EXERCISE OBJECTIVE: Find "Каталог товарів (41, 93)" below and begin at its line; stop after the line with "Znacznik plantacyjny na grządki (811, 1924)". Output those lines exactly, without pictures.

:: WORKING DATA ::

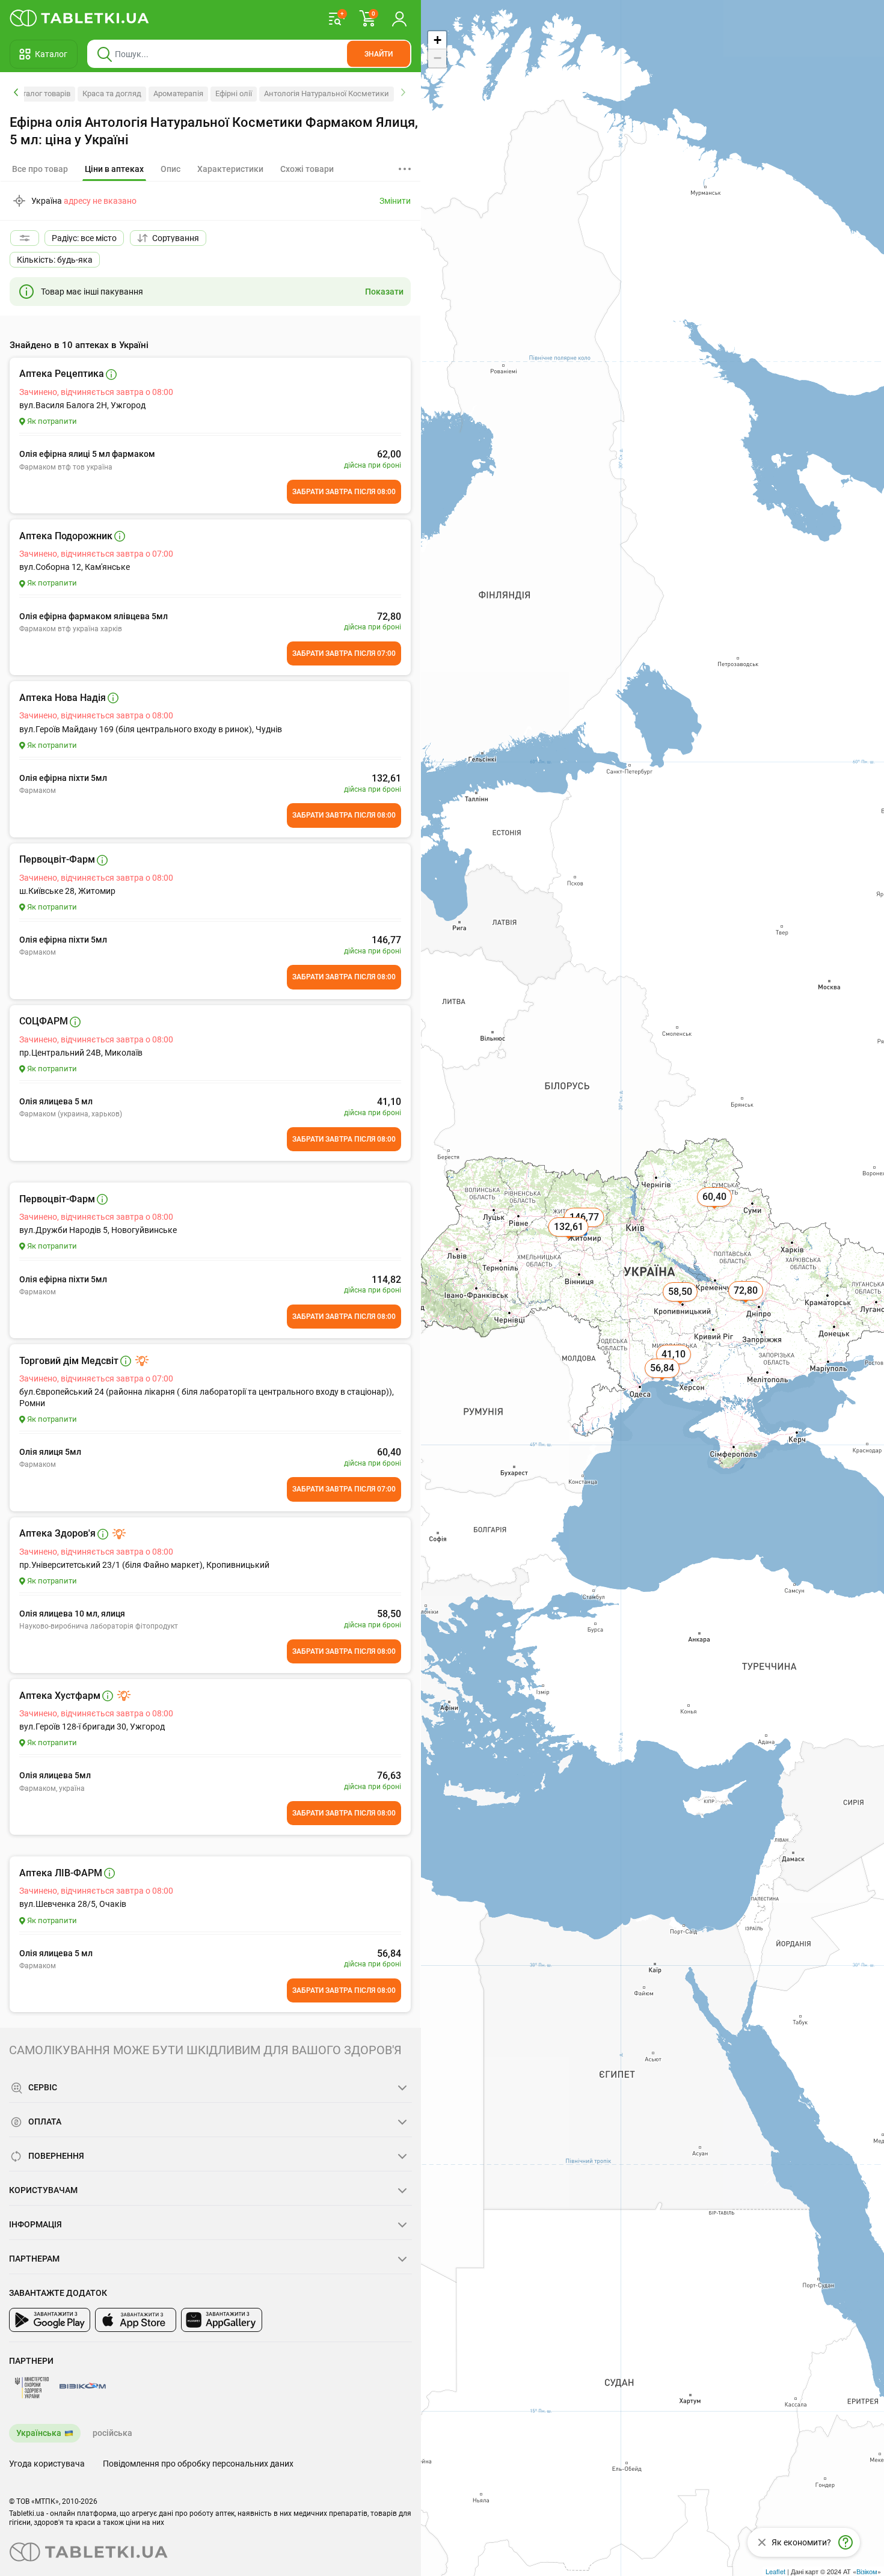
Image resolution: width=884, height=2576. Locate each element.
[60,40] (715, 1210)
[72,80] (746, 1304)
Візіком (866, 2571)
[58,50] (681, 1305)
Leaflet (775, 2571)
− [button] (437, 58)
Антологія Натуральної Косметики (326, 93)
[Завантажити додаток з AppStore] (135, 2320)
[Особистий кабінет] (399, 18)
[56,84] (663, 1381)
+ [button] (437, 39)
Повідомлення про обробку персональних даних (198, 2463)
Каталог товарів (41, 93)
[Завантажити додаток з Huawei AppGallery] (221, 2320)
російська (112, 2433)
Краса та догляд (111, 93)
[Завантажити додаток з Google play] (49, 2320)
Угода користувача (47, 2463)
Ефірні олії (233, 93)
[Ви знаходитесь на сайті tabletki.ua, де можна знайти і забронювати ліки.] (80, 18)
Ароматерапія (178, 93)
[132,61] (569, 1240)
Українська (38, 2433)
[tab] (114, 169)
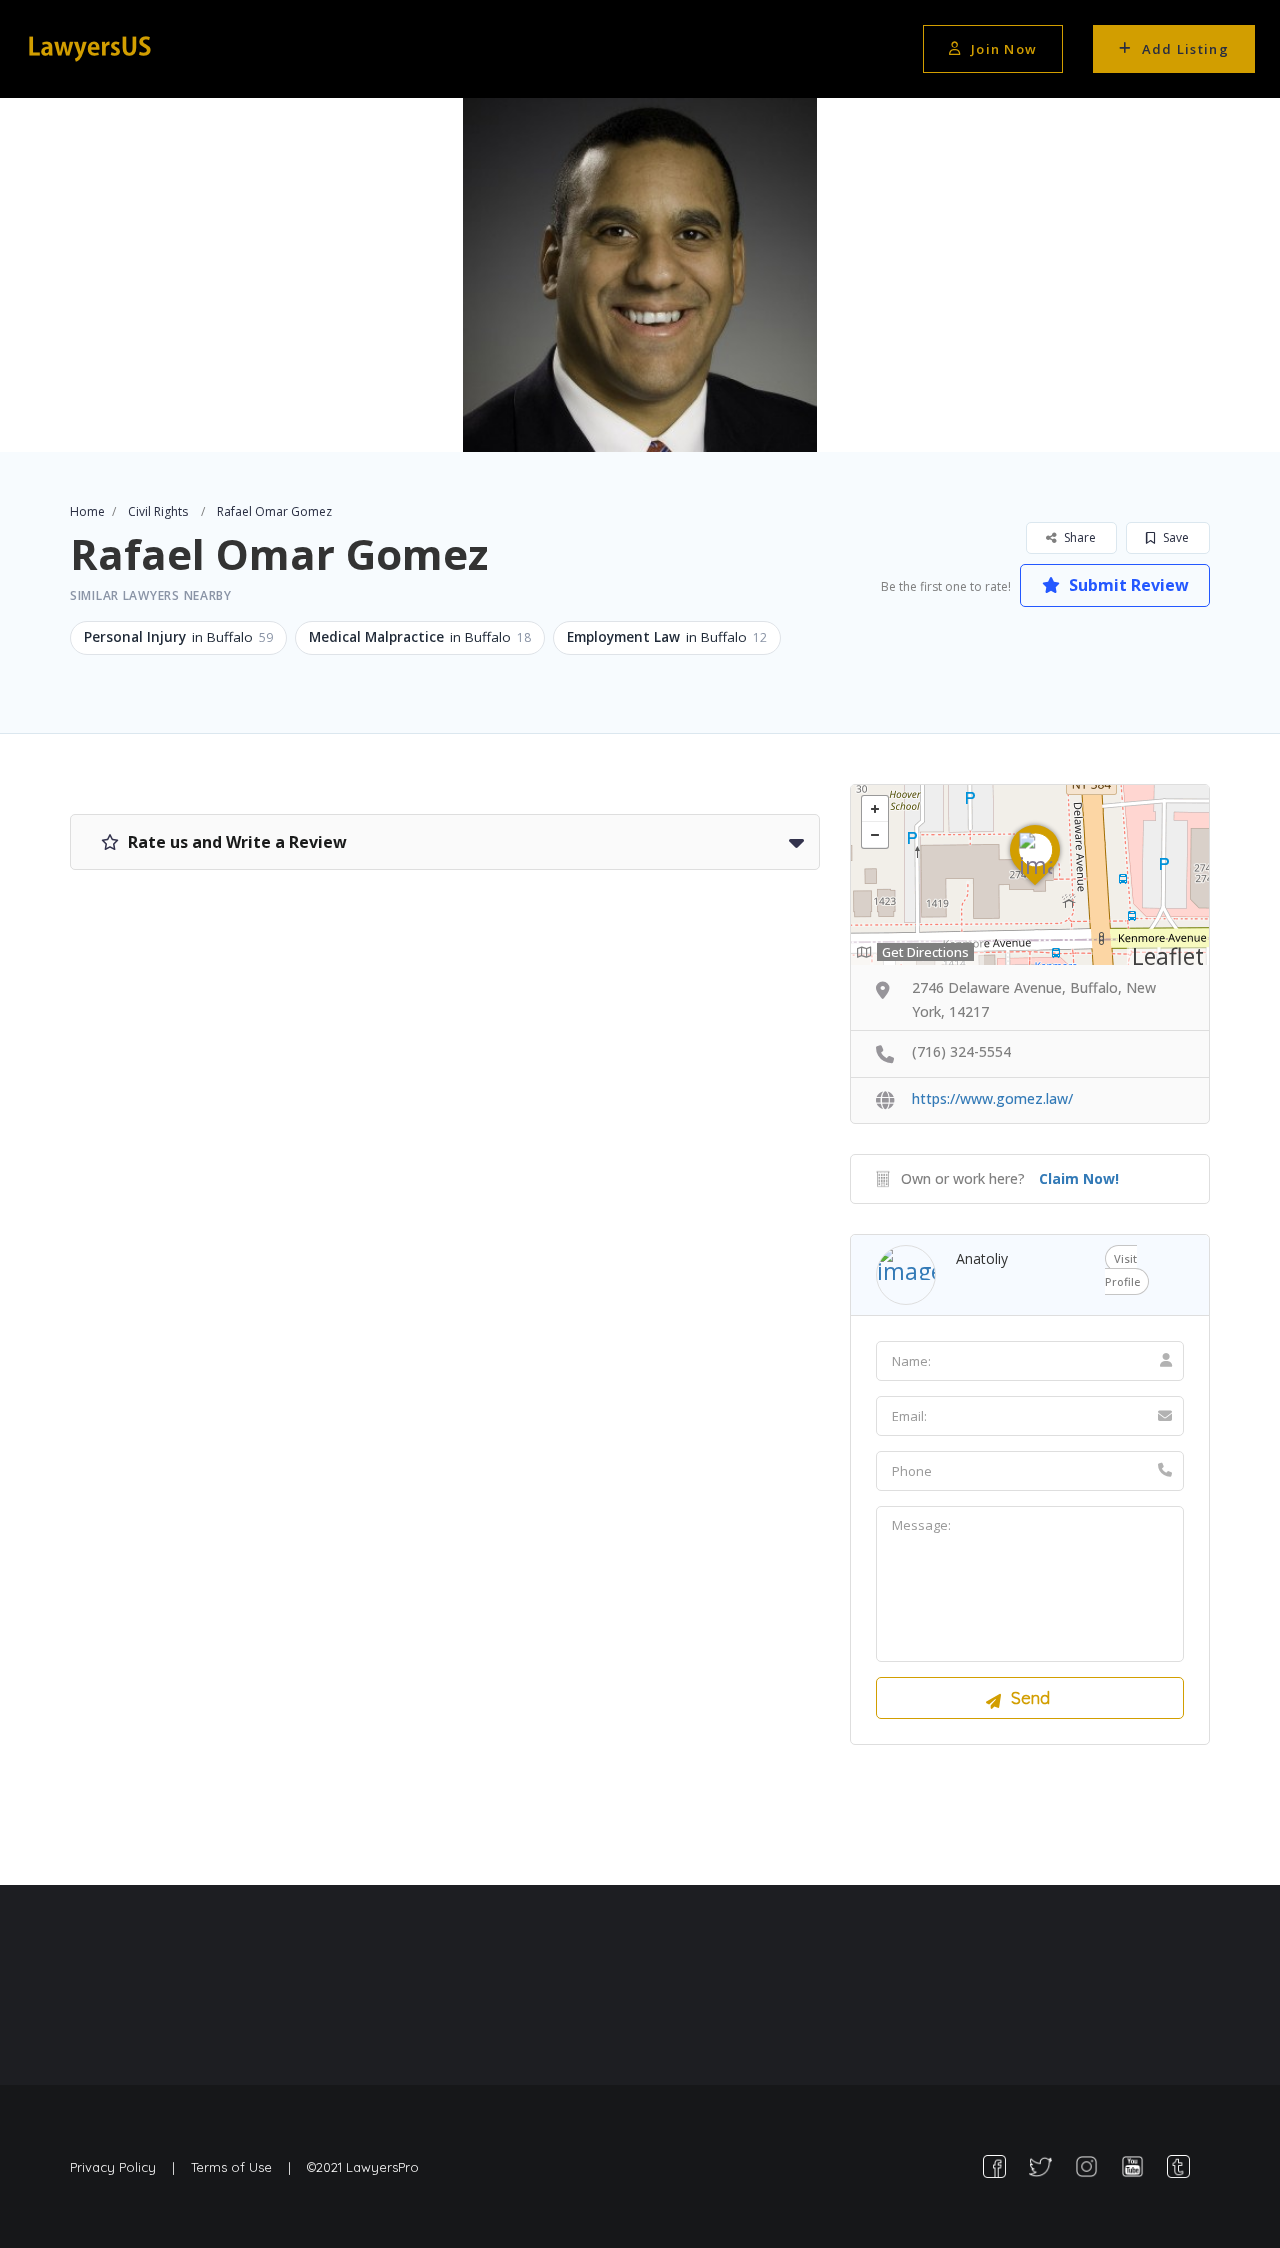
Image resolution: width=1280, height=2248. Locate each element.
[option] (640, 275)
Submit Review (1127, 585)
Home (87, 511)
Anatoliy (982, 1258)
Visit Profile (1122, 1270)
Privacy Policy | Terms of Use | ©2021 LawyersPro (244, 2167)
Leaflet (1168, 956)
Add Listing (1185, 49)
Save (1174, 537)
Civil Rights (158, 511)
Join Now (1004, 49)
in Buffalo (178, 637)
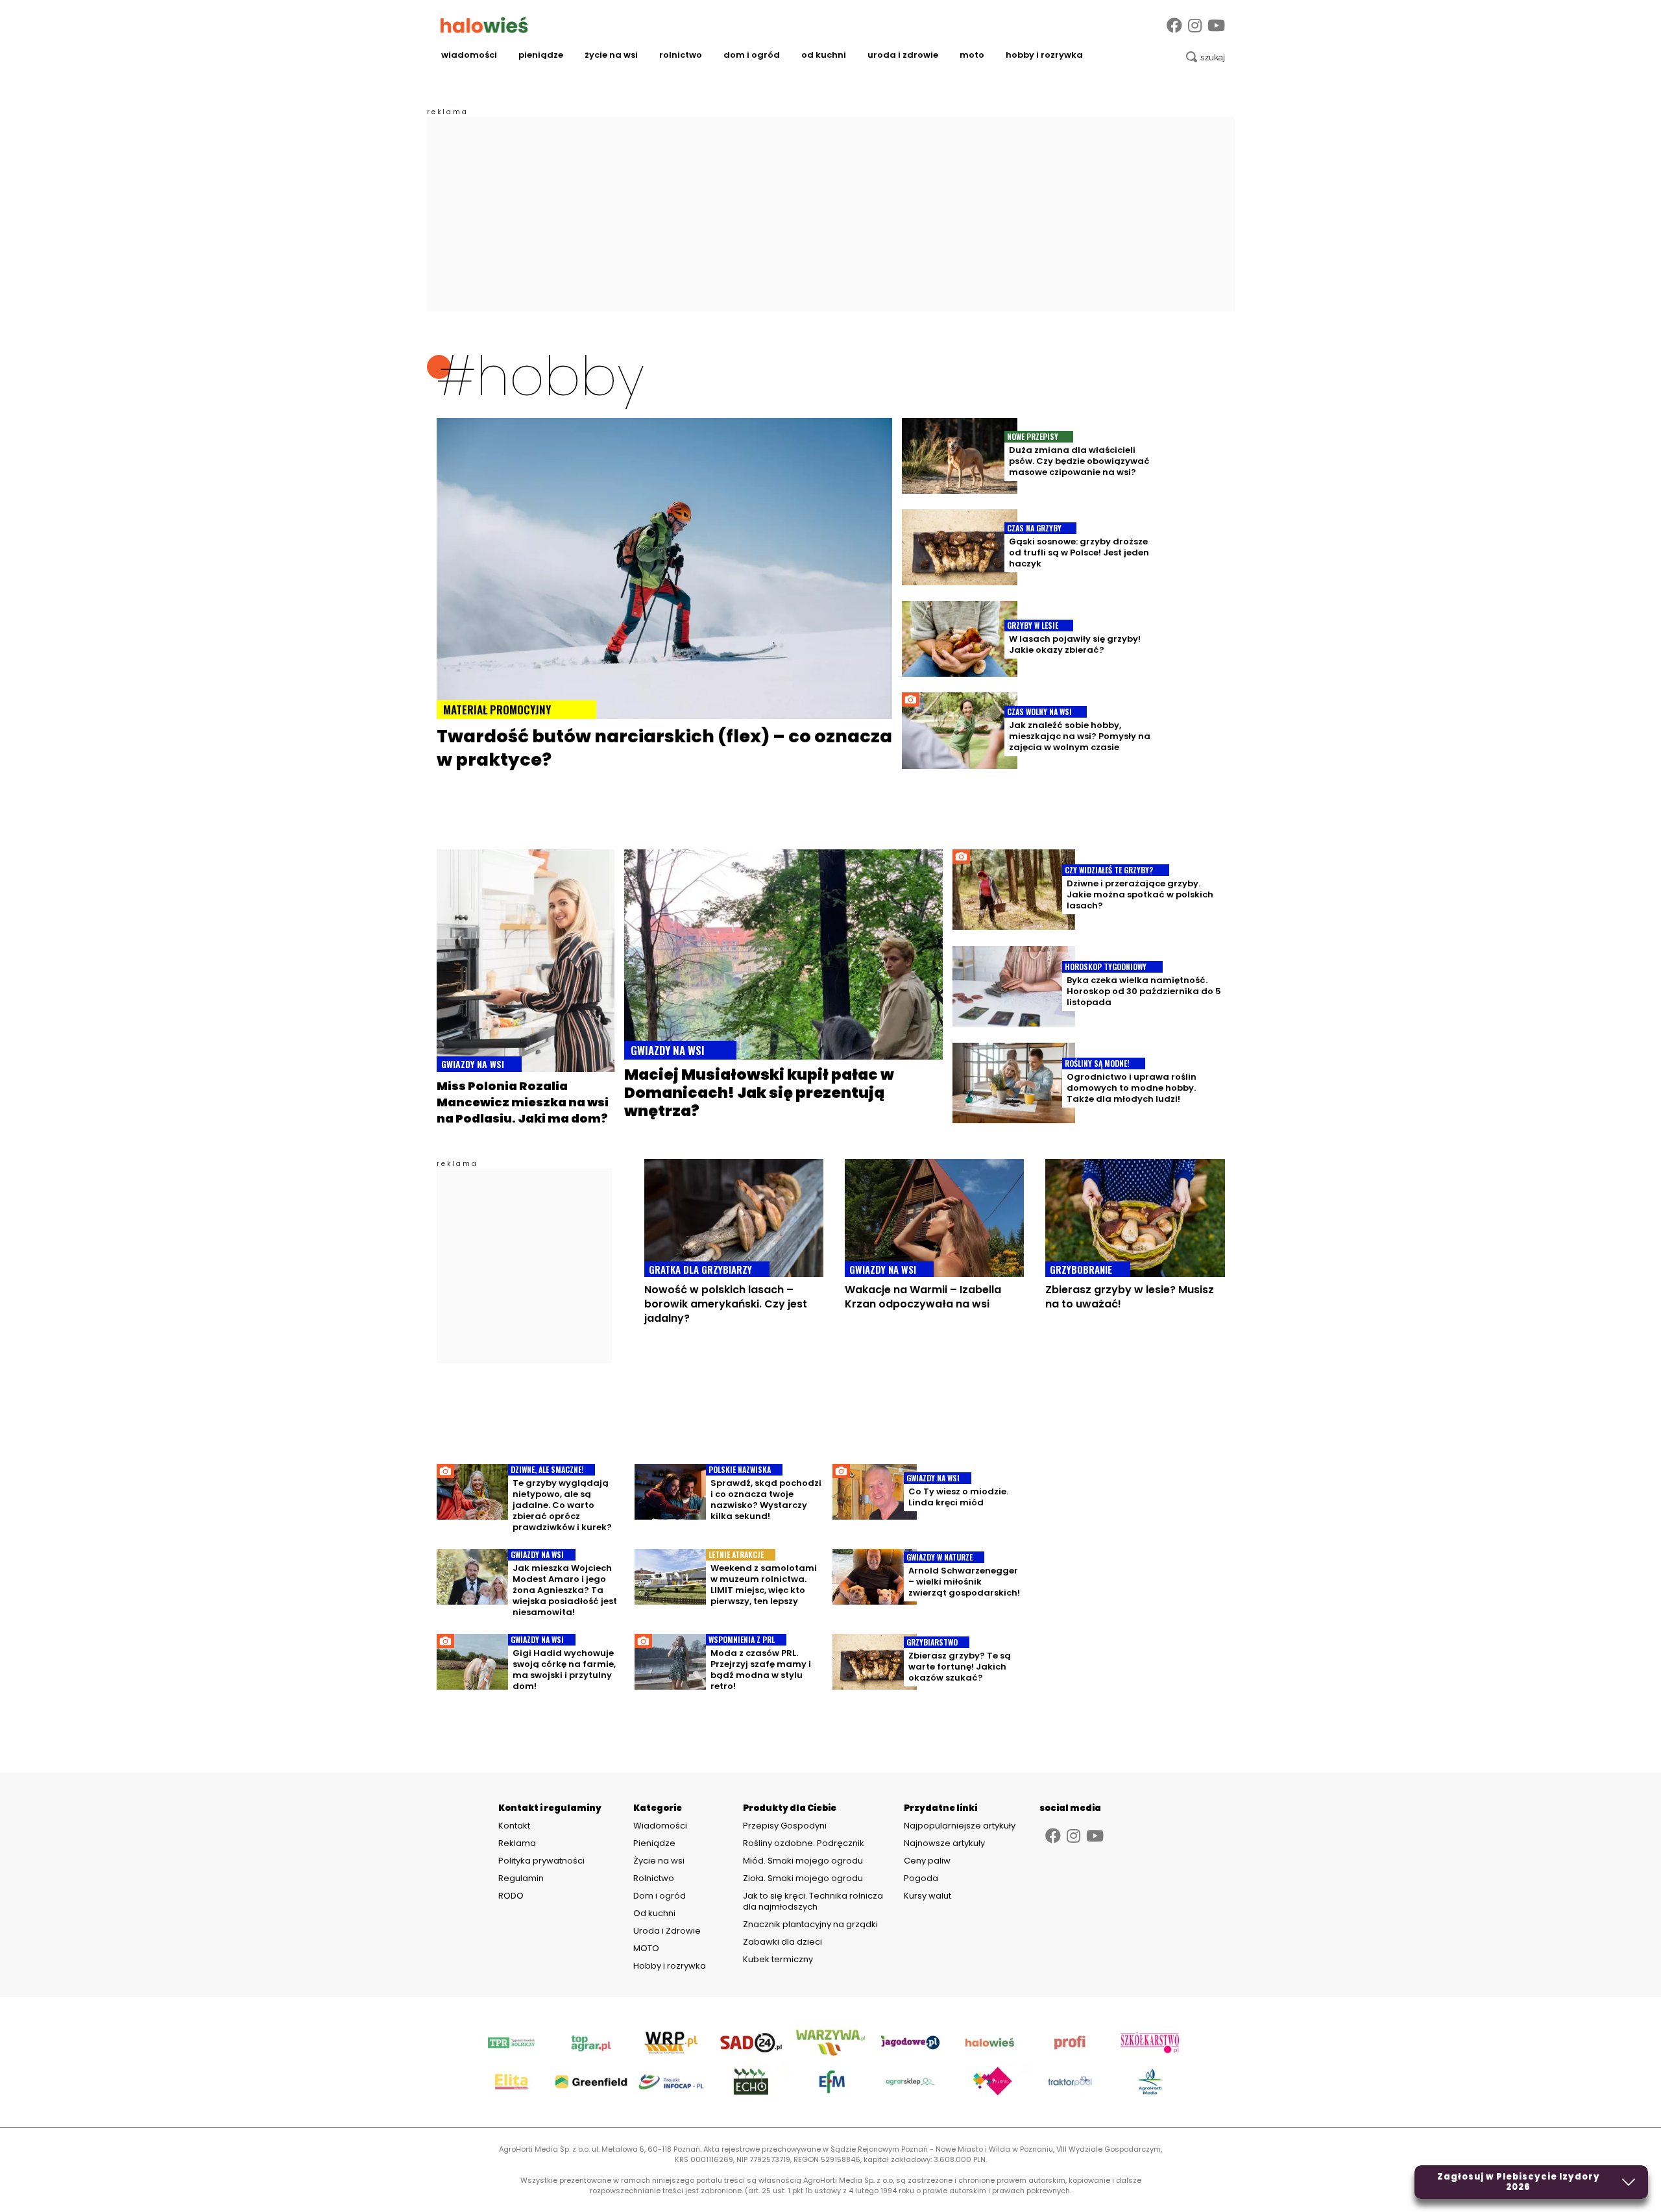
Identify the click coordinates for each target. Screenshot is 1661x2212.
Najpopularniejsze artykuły (959, 1825)
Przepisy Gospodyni (785, 1825)
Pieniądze (540, 55)
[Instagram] (1195, 25)
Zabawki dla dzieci (782, 1942)
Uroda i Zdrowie (902, 55)
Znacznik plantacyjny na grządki (811, 1924)
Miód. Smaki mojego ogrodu (803, 1860)
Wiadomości (469, 55)
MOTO (972, 55)
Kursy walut (927, 1896)
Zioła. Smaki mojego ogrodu (803, 1878)
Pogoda (921, 1878)
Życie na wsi (611, 55)
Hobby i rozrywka (1044, 55)
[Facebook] (1174, 25)
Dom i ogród (751, 55)
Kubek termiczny (779, 1959)
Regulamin (521, 1878)
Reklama (517, 1843)
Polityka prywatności (541, 1861)
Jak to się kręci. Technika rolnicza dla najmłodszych (813, 1901)
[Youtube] (1216, 25)
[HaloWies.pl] (484, 25)
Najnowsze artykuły (944, 1843)
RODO (511, 1896)
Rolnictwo (680, 55)
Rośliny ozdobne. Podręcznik (804, 1843)
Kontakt (514, 1826)
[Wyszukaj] (1205, 57)
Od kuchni (823, 55)
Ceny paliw (927, 1860)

:::

EXERCISE RESULT:
Каталог товарів (41, 93)
[Завантажити додаток з Huawei AppGallery] (221, 2320)
російська (112, 2433)
Краса та догляд (111, 93)
[Завантажити додаток з Google play] (49, 2320)
Угода користувача (47, 2463)
Ефірні олії (233, 93)
[Ви знаходитесь на сайті tabletki.ua, де можна знайти і забронювати ліки.] (80, 18)
Ароматерапія (178, 93)
[132,61] (569, 1240)
Українська (38, 2433)
[tab] (114, 169)
Image resolution: width=1280, height=2248. Locate each element.
[option] (640, 275)
Submit Review (1127, 585)
Home (87, 511)
Anatoliy (982, 1258)
Visit Profile (1122, 1270)
Privacy Policy | Terms of Use | ©2021 LawyersPro (244, 2167)
Leaflet (1168, 956)
Add Listing (1185, 49)
Save (1174, 537)
Civil Rights (158, 511)
Join Now (1004, 49)
in Buffalo (178, 637)
Identify the click coordinates for each target. Screenshot is 1661x2212.
Najpopularniejsze artykuły (959, 1825)
Przepisy Gospodyni (785, 1825)
Pieniądze (540, 55)
[Instagram] (1195, 25)
Zabawki dla dzieci (782, 1942)
Uroda i Zdrowie (902, 55)
Znacznik plantacyjny na grządki (811, 1924)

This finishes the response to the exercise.